[[ Records for this exercise open ]]
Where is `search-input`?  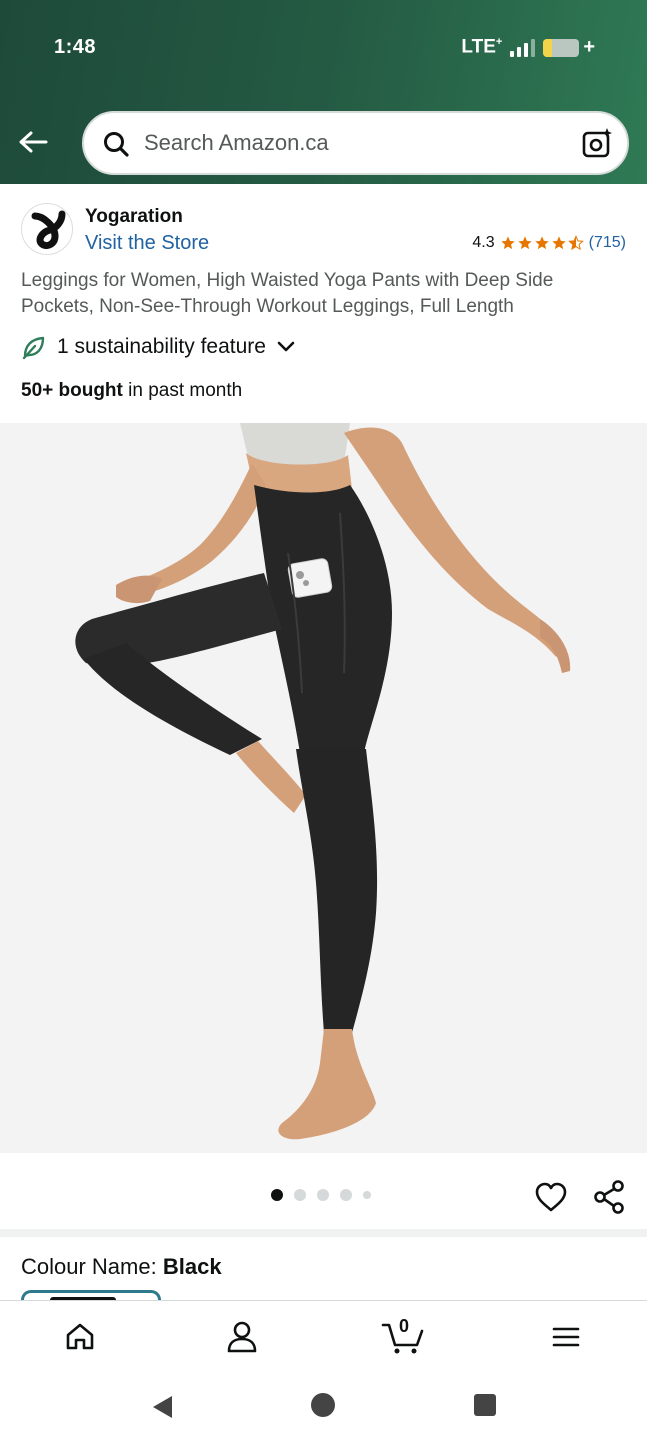
search-input is located at coordinates (354, 143).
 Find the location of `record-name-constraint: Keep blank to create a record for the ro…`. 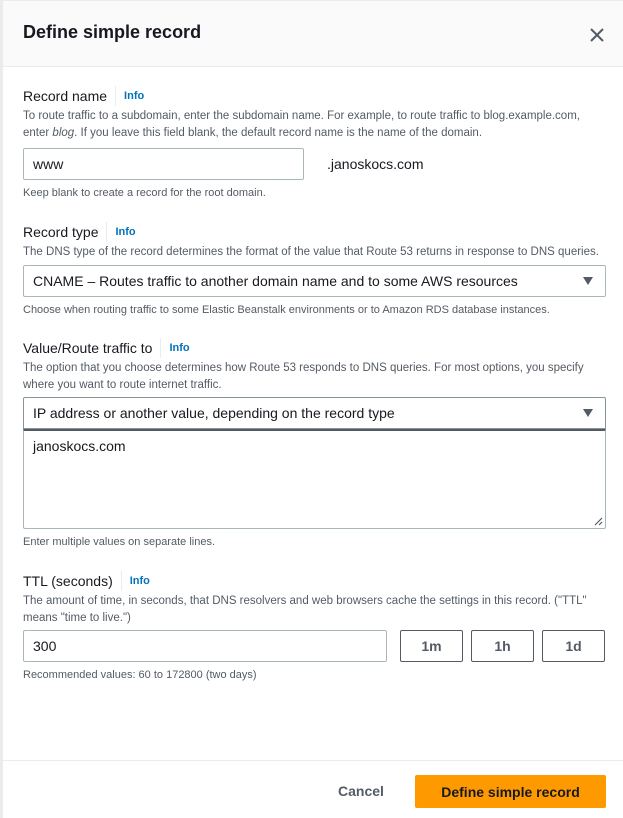

record-name-constraint: Keep blank to create a record for the ro… is located at coordinates (144, 193).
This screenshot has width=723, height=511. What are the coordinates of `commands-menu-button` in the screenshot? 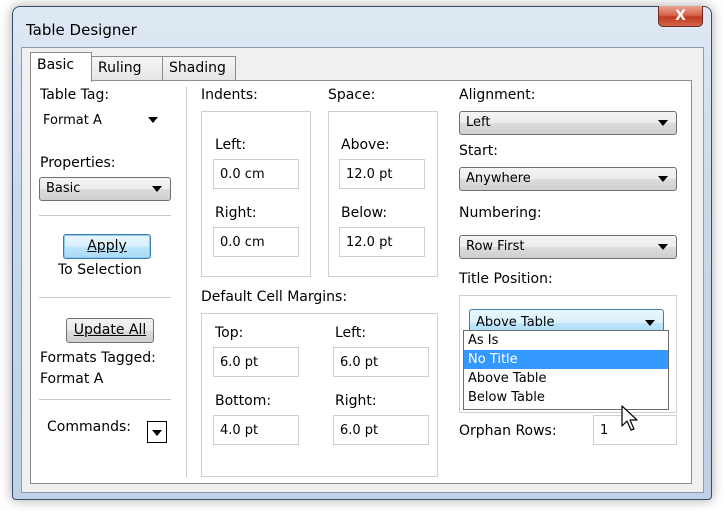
[[ Records for this exercise closed ]]
## Work required
Write out every entry above verbatim, omitting the pictures.

## Written response
Where is `search-input`?  
search-input is located at coordinates (354, 143).
 Find the location of `record-name-constraint: Keep blank to create a record for the ro…`. 

record-name-constraint: Keep blank to create a record for the ro… is located at coordinates (144, 193).
This screenshot has width=723, height=511. What are the coordinates of `commands-menu-button` in the screenshot? 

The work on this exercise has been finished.